A major key to success is to keep the soil healthy; here it is aided by a liberal helping of composted mulch over the winter. Those huge compost bins you can see above are at the heart of the operation and here Charles dispelled a couple of gardening myths: it's OK to add blighted foliage and weeds to the heap. It's a matter of creating the right environment to destroy the nasties like spores and seeds. In this case, having large heaps creates the heat needed to do so and Charles keeps an eye on temperatures at several points. You can just see the 2 thermometers inserted into the latest heap in the photo above.
Out in the garden that application of mulch results in relatively slug free and 'bouncy' beds. Most aren't enclosed because that encourages slugs and snails. The exceptions are the continued no-dig vs dig trails which are framed in oak to keep the areas the same and consistent. We also learned Charles doesn't operate the traditional 4 year crop rotation - another myth busted and one I found out for myself when I had an allotment. NAH doesn't like brassicas so I always planted where there was a free space. Remembering my then Nepalese allotment neighbour, I can see Charles has adopted a similar patchwork approach to her, with crops arranged mainly in blocks instead of rows.
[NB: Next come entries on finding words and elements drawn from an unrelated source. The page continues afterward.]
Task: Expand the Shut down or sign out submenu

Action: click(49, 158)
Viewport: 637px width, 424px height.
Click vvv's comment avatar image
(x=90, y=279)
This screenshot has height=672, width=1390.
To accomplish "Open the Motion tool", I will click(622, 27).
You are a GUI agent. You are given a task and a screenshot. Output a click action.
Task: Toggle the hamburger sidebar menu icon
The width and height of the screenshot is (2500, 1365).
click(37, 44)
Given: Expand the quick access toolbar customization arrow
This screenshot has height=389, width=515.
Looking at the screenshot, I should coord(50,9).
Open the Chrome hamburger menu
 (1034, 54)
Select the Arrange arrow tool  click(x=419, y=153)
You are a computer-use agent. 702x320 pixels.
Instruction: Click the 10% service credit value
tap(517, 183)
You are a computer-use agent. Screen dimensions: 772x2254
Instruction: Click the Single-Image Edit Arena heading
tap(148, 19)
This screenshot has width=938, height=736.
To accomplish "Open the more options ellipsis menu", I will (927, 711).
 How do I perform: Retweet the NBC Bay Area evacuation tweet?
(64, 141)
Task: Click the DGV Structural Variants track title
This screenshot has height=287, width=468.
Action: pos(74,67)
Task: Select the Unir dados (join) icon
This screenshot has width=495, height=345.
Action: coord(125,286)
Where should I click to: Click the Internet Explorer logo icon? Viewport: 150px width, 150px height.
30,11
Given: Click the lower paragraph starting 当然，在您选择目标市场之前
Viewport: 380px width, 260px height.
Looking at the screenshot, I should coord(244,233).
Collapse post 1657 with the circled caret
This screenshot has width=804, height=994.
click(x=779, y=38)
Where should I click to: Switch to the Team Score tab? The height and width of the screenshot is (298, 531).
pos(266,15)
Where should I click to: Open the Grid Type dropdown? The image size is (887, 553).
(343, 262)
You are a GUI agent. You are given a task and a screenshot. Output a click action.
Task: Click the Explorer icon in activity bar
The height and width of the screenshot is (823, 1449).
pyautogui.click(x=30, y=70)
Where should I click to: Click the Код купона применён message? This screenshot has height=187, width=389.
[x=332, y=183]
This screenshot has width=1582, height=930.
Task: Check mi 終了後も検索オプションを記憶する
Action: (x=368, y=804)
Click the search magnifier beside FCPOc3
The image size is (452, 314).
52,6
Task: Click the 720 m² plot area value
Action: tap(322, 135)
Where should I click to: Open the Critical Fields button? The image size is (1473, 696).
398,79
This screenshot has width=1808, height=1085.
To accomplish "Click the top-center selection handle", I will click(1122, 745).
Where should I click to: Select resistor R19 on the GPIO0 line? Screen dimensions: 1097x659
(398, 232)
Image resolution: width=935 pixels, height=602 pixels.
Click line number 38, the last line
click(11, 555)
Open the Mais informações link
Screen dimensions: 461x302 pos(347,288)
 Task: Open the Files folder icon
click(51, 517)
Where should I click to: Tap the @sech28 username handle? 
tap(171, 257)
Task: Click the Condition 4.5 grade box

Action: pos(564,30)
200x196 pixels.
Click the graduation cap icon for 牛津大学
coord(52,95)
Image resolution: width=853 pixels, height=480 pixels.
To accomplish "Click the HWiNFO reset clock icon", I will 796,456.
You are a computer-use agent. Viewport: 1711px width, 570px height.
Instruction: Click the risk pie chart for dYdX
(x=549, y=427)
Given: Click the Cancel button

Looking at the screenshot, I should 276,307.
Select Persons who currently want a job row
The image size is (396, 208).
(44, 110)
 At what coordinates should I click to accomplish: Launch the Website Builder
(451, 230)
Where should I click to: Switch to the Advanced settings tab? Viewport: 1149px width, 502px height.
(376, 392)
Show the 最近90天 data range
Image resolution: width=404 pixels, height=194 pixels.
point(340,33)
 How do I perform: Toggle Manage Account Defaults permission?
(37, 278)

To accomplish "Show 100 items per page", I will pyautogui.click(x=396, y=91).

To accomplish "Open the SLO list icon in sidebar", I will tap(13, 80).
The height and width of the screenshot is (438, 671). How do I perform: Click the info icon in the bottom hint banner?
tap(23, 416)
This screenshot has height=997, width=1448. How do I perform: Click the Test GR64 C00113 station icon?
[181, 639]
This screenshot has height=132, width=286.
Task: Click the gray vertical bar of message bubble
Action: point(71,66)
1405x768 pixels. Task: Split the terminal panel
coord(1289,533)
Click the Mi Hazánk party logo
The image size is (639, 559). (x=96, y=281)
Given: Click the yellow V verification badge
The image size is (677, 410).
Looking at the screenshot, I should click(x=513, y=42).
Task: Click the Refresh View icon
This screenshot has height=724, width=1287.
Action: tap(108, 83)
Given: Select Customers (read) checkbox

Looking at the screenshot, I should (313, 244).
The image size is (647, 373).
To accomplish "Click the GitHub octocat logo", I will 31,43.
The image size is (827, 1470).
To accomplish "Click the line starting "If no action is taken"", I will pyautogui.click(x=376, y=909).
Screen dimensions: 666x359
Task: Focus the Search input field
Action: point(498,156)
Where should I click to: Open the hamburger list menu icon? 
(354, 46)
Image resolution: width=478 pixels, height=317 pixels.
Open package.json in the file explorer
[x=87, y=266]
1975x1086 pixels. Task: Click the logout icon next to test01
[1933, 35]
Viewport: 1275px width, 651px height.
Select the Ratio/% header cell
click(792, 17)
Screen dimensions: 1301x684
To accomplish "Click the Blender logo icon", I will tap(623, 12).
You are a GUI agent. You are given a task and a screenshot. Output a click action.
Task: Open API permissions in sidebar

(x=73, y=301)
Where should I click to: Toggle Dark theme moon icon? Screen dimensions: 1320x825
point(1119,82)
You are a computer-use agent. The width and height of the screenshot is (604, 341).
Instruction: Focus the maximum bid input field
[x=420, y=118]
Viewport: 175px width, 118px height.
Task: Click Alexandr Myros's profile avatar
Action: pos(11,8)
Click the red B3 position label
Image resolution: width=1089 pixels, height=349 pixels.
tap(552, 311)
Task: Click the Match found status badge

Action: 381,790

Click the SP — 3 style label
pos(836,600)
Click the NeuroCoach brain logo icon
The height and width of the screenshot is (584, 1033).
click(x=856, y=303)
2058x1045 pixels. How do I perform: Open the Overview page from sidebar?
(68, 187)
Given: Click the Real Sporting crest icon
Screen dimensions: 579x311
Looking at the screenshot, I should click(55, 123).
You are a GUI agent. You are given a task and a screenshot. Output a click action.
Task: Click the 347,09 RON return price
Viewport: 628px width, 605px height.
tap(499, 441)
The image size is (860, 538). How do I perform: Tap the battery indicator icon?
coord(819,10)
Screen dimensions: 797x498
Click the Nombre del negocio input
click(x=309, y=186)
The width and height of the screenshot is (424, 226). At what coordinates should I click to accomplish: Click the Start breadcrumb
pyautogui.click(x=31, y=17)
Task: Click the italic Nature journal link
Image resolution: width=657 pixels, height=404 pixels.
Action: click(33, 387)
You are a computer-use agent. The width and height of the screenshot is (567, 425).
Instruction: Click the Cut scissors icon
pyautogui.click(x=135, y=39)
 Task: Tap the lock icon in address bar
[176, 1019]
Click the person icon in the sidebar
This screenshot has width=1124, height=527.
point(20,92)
In conversation Charles has a way of quiet teaching and isn't afraid to challenge remarks made which makes you think. Careful observation and meticulous notes inform his remarks as well as his decades of growing experience. He says Victorian gardening and farming is the source of much of the guidance found in books, when there were large teams of people available. His methods are rooted in keeping health in the soil and the desire to find methods to save time. He reckons double digging was a way of keeping estate workers occupied during the winter months: who wouldn't prefer the simpler addition of mulch instead when the results look so good at Homeacres?
Everything in the polytunnel and greenhouse was just as immaculate as arrangements outside. Since returning home NAH and I have discussed where I might squeeze something in at VP Gardens as I came back with tomato and aubergine envy. Growing outside is feasible, but just doesn't achieve the same results. I could even have a go at growing loofahs (or luffa if you prefer) like Charles - I was reminded the National Trust at Knightshayes grows them to use as pan scourers.
It was a fabulous time and something to hold onto over the coming weeks as we head towards more restrictive measures again for gatherings. Thanks to Charles and Stephanie for an inspirational morning and to Emma Mason for making it happen.
the new book seeing that was the reason for our visit. It's based on Charles's online course and the content mirrors its modules and lessons. It's a comprehensive introduction to the principles of No Dig and how to get started on your own no dig journey. Each lesson has a fun quiz at the end - well I find quizzes fun! I'm particularly enjoying the lesson on myths in view of our conversation on the day.
The book's a success already and is ready to go into its second edition soon thanks to Charles's legion of fans worldwide. The eagle eyed among you will have spotted this is Course 1 - courses 2 and 3 are set to follow, again based on the written parts of Charles's online courses.
I'm thrilled with the 2021 calendar which was popped in my goody bag. It's packed with information and encouragement and I have no excuse to miss any sowing dates next year. Note that these will be quite different to those you might see elsewhere; for instance, the picking method for salad crops means successional sowing can be replaced by fewer sowings as plants can crop for many more weeks. The dates shown are for gardeners in southern UK (or Zone 8) and guidance is given on how to adjust these for more northern climes.
And later NAH and I enjoyed the tasty salad leaves - every goody bag should have some salad!